When event changes its state from NotReady to Recording. cudaEventRecord. stream.


I have a question about cuda event.
I’m studying the example asyncAPI in SDK.
It creates 2 events at different time and compute cpu iteration and elapsed time in gpu.

Below is the code for event creation and other computation in asyncAPI.cu.

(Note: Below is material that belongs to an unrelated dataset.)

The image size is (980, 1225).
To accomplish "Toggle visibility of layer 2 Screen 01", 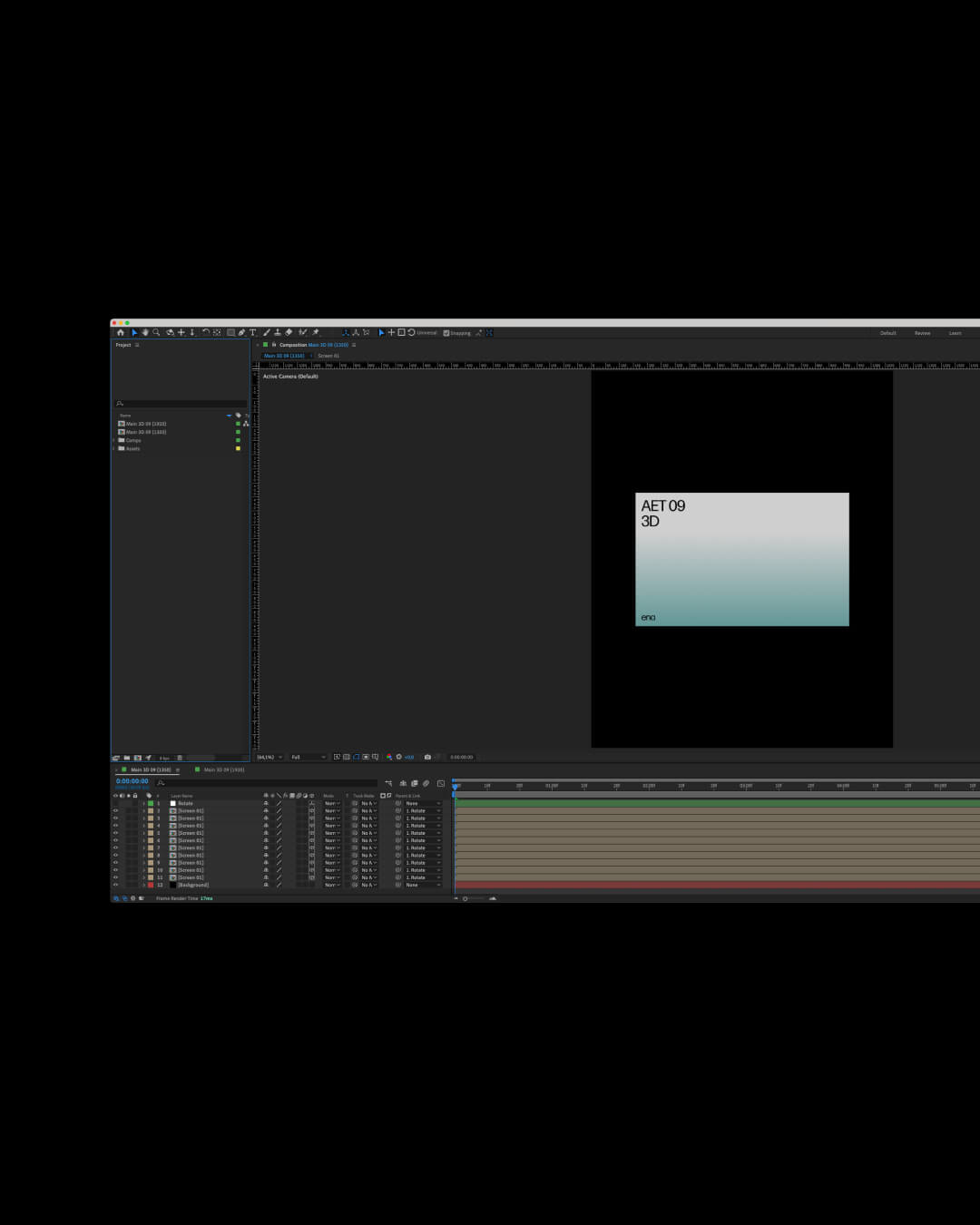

// create cuda event handles
cudaEvent_t start, stop;
CUDA_SAFE_CALL( cudaEventCreate(&start) );
CUDA_SAFE_CALL( cudaEventCreate(&stop)  );

unsigned int timer;
CUT_SAFE_CALL(  cutCreateTimer(&timer)  );
CUT_SAFE_CALL(  cutResetTimer(timer)    );
CUDA_SAFE_CALL( cudaThreadSynchronize() );
float gpu_time = 0.0f;

// asynchronously issue work to the GPU (all to stream 0)
CUT_SAFE_CALL( cutStartTimer(timer) );
    cudaEventRecord(start, 0);
    cudaMemcpyAsync(d_a, a, nbytes, cudaMemcpyHostToDevice, 0);
    increment_kernel<<<blocks, threads, 0, 0>>>(d_a, value);
    cudaMemcpyAsync(a, d_a, nbytes, cudaMemcpyDeviceToHost, 0);
    cudaEventRecord(stop, 0);
CUT_SAFE_CALL( cutStopTimer(timer) );

In just above paragraph, it starts to record event start' by cudaEventRecord(). Then the state of start’ event
at that time is set to cudaErrorNotReady(by querying it after cudaEventRecord()).
My question is when exactly the event state changes to real recording.

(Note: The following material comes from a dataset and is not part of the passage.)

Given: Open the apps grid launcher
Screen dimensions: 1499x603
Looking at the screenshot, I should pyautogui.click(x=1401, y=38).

In this example above, it looks like the start' event starts recording when a thread started memory copying to device, and the stop’ event starts recording when all thread finished the copy to host. Is this right?

Basically, I am not clear what event mean in cuda. It looks like the streaming (memory copying) is an example of it.

Thank you.